External Integrity and National Security
Intelligence agencies are framed as needed for the state’s security and to defend against enemies. As such, they perform primarily a security function. The more concrete a threat, the more secrecy is accepted as a means. So terrorism is discussed as a specific danger that entails a need for secrecy.
However, in the plenary debates there is no explicit reference to ‘reason of state’. This concept of security and preserving the state is often framed as ‘public weal’ or ‘common good’.
This is also visible in the German classification rules. “Top secret” refers to secrets that are central to the state’s existence, or its vital interests. “Secret” refers to secrets that could pose a danger for the state or a Lander.
In the German plenary debates there are often references to average people as the justification for secrecy. MPs state that this secrecy is necessary and the average person does not mind it. This is coined as “sachpolitik” (fact-based policy), as they present secrecy as something that transcends politics and that is needed to guarantee security.
While generally agreed on, there are some disagreements in the Bundestag. Firstly, what exactly is public weal/common good? When is it at stake? Is security greater of a common good than other values such as privacy or transparency? Whose security is the common good -the state’s overall, or that of individual citizens? What measures does state security require?
Internal Integrity and Separation of Powers
This refers to secrecy as part of the integrity of the democratic state’s structure.
Kernbereich exekutiver Eigenverantwortung (core area of executive responsibility) – this was established as a constitutional argument by the constitutional court. It reflects certain areas that cannot be ‘intruded on’ by other branches or oversight committees.
The logic is that democracy requires a separation of powers, which means that each power is independent from each other, which in turn requires secret and inscrutable areas.

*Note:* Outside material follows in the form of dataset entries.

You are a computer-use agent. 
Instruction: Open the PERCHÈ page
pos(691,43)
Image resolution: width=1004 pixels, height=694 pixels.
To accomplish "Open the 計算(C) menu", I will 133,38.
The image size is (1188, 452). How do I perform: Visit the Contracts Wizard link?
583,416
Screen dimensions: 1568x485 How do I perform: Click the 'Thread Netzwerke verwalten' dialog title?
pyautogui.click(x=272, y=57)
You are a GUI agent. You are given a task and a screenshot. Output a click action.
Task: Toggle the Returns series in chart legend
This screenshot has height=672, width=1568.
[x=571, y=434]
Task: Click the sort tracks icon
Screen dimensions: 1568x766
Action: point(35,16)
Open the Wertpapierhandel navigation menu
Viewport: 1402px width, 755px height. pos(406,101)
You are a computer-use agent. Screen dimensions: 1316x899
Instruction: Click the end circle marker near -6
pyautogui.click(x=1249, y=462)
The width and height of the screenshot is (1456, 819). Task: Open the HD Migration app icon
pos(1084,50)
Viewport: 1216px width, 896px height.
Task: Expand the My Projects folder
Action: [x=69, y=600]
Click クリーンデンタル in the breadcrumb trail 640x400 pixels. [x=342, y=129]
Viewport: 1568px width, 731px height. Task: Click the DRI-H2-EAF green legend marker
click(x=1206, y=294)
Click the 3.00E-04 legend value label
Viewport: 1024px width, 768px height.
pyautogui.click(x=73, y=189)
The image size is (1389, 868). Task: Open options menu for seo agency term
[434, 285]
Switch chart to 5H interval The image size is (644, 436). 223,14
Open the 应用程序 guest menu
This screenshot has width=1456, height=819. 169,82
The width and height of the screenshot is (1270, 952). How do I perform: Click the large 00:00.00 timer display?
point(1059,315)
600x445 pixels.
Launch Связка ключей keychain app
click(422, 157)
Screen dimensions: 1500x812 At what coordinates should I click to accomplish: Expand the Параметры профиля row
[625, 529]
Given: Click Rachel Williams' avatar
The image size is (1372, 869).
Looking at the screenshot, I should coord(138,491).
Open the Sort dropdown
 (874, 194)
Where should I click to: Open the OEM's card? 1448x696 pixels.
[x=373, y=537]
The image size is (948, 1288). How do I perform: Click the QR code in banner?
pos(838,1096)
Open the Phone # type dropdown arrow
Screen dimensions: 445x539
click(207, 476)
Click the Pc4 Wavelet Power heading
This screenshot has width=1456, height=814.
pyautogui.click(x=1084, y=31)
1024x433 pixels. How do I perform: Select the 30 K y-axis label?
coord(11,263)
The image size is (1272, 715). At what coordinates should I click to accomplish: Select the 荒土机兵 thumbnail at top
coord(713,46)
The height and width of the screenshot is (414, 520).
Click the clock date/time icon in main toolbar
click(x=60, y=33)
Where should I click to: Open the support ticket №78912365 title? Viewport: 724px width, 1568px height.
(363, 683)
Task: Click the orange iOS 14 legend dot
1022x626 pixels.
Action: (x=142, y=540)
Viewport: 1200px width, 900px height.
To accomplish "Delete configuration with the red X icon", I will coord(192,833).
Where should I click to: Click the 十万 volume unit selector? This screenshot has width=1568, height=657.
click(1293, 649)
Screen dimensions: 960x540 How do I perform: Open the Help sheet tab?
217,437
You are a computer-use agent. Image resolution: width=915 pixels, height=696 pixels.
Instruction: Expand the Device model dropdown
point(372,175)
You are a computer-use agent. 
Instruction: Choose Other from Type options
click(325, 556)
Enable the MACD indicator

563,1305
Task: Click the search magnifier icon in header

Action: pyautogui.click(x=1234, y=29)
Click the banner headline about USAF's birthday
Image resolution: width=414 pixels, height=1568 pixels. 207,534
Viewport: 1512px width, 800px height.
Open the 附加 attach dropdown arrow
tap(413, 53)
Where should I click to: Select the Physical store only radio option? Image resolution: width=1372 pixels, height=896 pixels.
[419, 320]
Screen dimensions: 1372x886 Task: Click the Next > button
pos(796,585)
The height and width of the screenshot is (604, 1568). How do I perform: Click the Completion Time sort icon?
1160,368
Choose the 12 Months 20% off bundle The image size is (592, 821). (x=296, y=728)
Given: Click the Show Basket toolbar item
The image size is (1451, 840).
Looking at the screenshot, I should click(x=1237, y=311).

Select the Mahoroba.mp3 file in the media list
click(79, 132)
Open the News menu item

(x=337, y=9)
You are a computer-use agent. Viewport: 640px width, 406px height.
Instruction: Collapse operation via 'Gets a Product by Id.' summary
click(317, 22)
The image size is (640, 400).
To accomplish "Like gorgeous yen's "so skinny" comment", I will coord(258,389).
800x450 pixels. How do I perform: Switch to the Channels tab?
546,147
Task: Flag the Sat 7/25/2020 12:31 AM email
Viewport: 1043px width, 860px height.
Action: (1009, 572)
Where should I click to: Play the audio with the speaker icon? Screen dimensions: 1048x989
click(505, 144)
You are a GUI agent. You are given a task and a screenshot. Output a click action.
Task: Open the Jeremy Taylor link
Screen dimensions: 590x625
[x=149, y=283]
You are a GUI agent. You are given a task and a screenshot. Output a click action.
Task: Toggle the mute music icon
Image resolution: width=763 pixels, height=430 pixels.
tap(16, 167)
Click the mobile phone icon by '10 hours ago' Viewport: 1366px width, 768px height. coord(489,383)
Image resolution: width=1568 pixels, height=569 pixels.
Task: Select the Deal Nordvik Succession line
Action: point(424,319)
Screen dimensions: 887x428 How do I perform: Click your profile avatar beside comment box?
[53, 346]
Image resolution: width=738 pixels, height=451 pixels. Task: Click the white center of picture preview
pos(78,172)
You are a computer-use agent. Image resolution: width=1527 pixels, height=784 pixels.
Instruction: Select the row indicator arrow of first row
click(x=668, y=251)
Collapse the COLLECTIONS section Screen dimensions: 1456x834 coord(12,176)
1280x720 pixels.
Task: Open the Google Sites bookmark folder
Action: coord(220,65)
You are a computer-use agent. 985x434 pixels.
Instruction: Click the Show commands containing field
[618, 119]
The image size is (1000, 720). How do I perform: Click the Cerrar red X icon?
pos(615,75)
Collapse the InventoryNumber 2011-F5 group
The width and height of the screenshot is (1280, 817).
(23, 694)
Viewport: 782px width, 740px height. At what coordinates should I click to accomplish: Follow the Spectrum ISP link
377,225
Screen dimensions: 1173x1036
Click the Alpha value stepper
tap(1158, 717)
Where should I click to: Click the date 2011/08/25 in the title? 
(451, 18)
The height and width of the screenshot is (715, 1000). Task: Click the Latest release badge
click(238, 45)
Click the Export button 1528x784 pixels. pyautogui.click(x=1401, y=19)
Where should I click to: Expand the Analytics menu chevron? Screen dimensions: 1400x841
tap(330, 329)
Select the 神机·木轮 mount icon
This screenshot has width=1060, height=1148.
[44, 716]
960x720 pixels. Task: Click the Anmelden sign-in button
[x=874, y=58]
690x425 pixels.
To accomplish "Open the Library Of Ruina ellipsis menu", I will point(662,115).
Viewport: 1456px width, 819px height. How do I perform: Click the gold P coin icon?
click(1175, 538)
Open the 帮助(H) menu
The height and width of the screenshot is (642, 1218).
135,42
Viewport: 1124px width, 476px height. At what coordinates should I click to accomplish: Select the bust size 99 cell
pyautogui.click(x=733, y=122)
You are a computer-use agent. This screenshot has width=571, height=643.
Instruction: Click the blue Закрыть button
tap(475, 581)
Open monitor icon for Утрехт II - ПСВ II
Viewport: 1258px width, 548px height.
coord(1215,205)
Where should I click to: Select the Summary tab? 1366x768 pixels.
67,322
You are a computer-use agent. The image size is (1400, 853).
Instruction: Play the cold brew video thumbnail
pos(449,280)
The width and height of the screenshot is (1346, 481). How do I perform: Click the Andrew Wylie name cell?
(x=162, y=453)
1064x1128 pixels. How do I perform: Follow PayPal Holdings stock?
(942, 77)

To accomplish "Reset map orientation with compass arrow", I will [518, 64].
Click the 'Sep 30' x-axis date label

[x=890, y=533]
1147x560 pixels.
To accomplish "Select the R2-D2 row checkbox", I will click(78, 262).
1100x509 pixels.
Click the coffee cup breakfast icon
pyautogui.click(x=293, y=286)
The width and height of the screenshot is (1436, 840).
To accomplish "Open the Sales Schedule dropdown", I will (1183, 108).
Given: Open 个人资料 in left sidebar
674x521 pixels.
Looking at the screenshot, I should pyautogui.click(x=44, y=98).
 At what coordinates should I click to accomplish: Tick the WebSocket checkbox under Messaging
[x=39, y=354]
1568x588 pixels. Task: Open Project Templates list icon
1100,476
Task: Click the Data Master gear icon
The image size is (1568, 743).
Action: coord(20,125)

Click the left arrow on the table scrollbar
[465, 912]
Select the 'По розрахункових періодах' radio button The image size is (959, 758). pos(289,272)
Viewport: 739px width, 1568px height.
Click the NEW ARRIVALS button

Limits of oversight committees is part of the kernbereich, and it helps institutions retain their identity. Some even consider kernbereich as a precondition for oversight – institutions need to be able to operate independently. MPs also defend the kernbereich – many stated that they should not gain executive responsibility by knowing certain things. The opposition claims that MPs are just hiding from criticism behind the kernbereich.
In a democratic context, claims for reason of state must be debated and decided upon. It must be procedurally ensured, for example through decision-making in parliament, oversight, legislation. This helps legitimate secrecy.
However, if secrecy is legitimated, and systematically integrated and normalized, then is it still an exceptional measure designed to preserve the state? Can it still be applied for the reason of state?